On Wed, 2011-07-06 at 15:49 -0700, greearb@xxxxxxxxxxxxxxx wrote:From: Ben Greear<greearb@xxxxxxxxxxxxxxx>
The rpc_killall_tasks logic is not locked against
the work-queue thread, but it still directly modifies
function pointers and data in the task objects.
This patch changes the killall-tasks logic to set a flag
that tells the work-queue thread to terminate the task
instead of directly calling the terminate logic.
Signed-off-by: Ben Greear<greearb@xxxxxxxxxxxxxxx>
---
NOTE: This needs review, as I am still struggling to understand
the rpc code, and it's quite possible this patch either doesn't
fully fix the problem or actually causes other issues.
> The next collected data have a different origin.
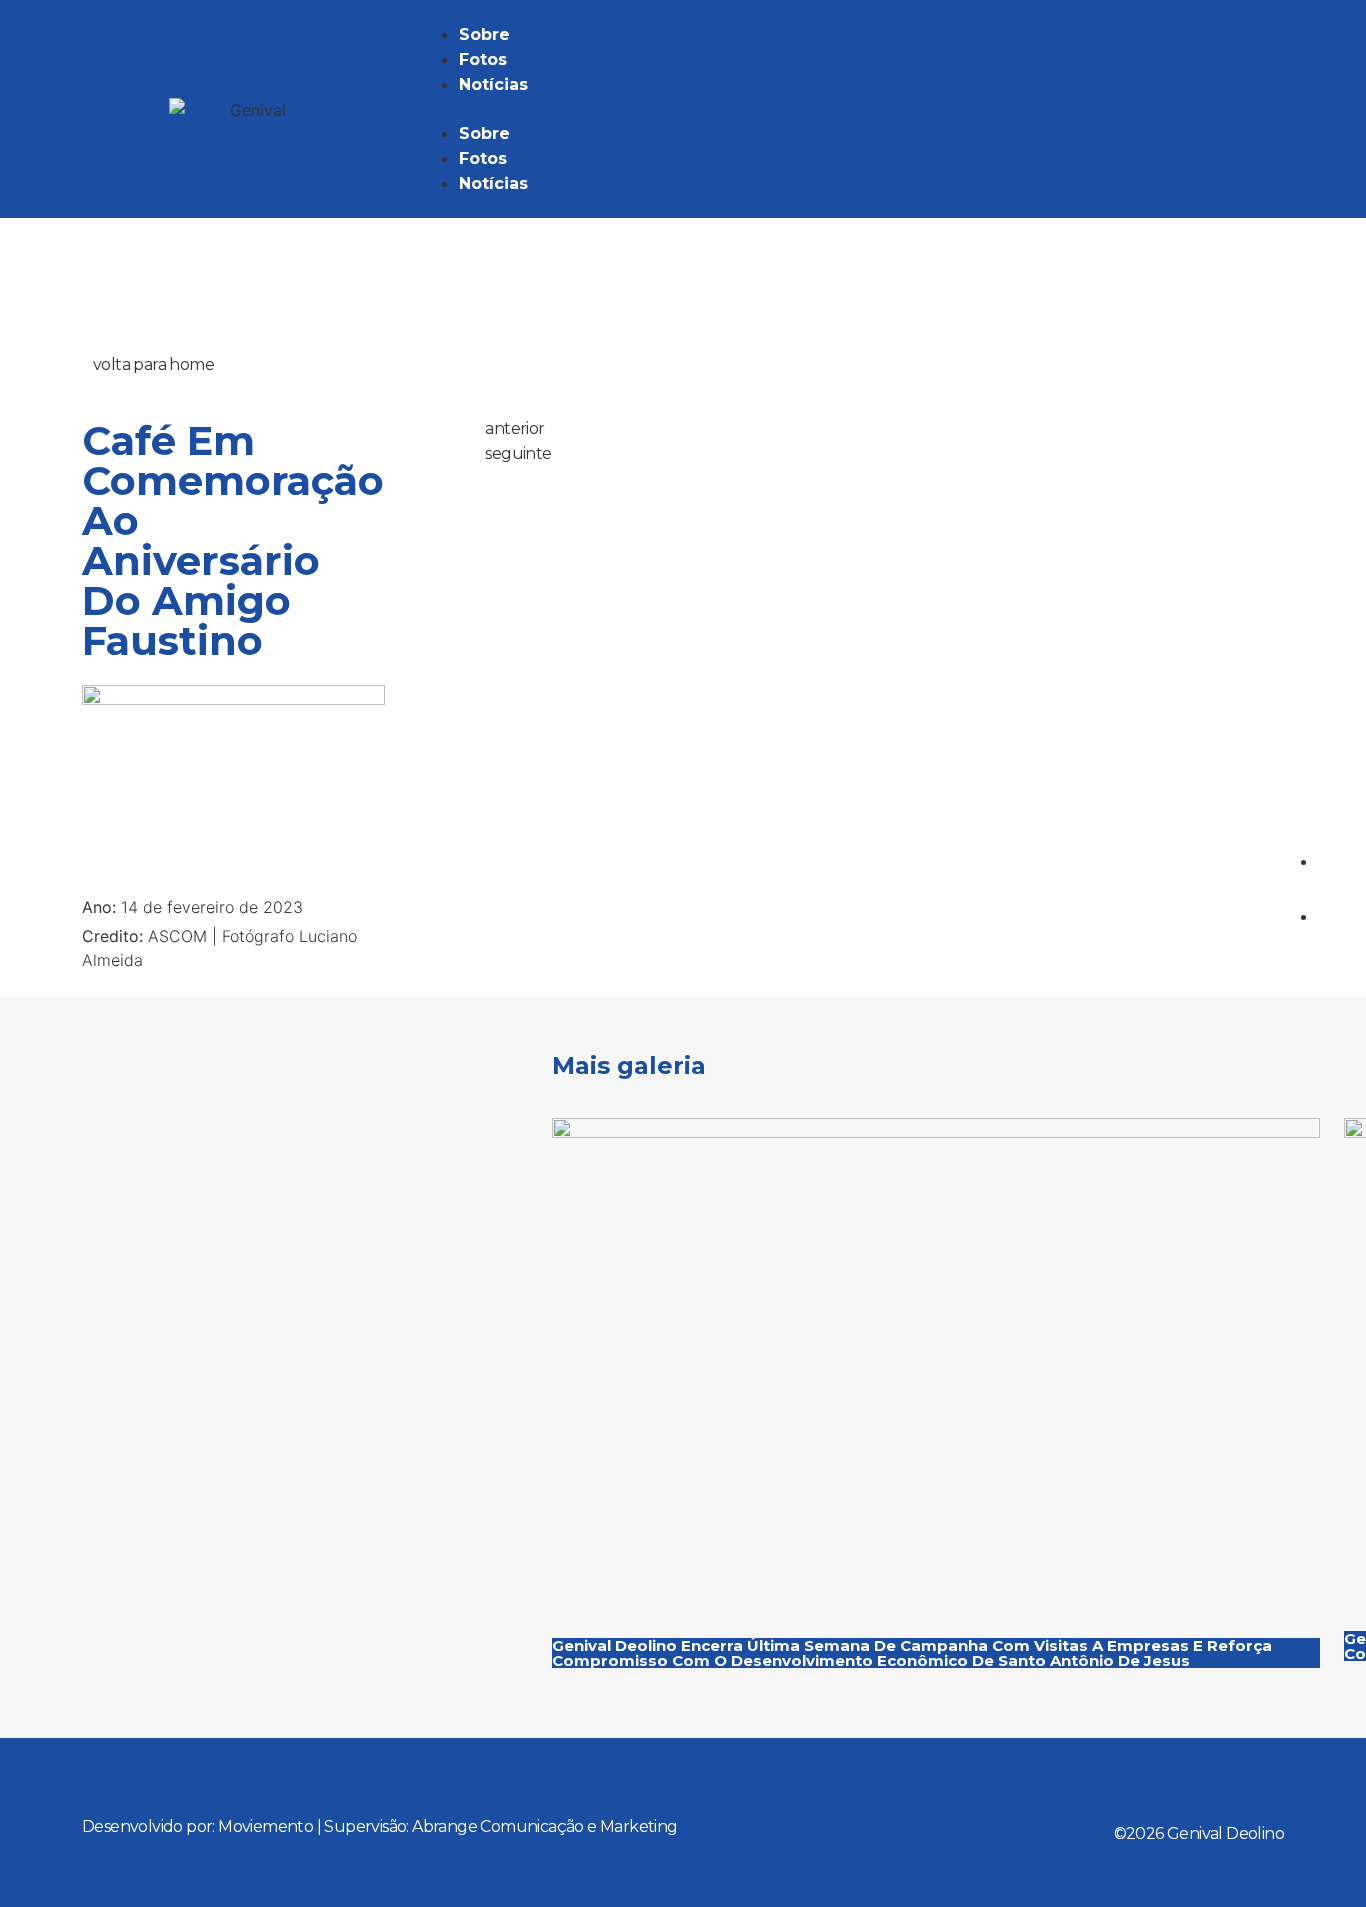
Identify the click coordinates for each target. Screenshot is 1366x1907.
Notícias (493, 84)
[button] (851, 109)
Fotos (483, 59)
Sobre (484, 34)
That said,
my nfs stress test seems to run a bit more stable with this patch applied.
Yes, but I don't see why you are adding a new flag, nor do I see why we
want to keep checking for that flag in the rpc_execute() loop.
rpc_killall_tasks() is not a frequent operation that we want to optimise
for.
How about the following instead?
8<----------------------------------------------------------------------------------
From ecb7244b661c3f9d2008ef6048733e5cea2f98ab Mon Sep 17 00:00:00 2001
From: Trond Myklebust<Trond.Myklebust@xxxxxxxxxx>
Date: Wed, 6 Jul 2011 19:44:52 -0400
Subject: [PATCH] SUNRPC: Fix a race between work-queue and rpc_killall_tasks
Since rpc_killall_tasks may modify the rpc_task's tk_action field
without any locking, we need to be careful when dereferencing it.
+ do_action = task->tk_callback;
+ task->tk_callback = NULL;
+ if (do_action == NULL) {
/*
* Perform the next FSM step.
- * tk_action may be NULL when the task has been killed
- * by someone else.
+ * tk_action may be NULL if the task has been killed.
+ * In particular, note that rpc_killall_tasks may
+ * do this at any time, so beware when dereferencing.
*/
- if (task->tk_action == NULL)
+ do_action = task->tk_action;
+ if (do_action == NULL)
break;
- task->tk_action(task);
}
+ do_action(task);
/*
* Lockless check for whether task is sleeping or not.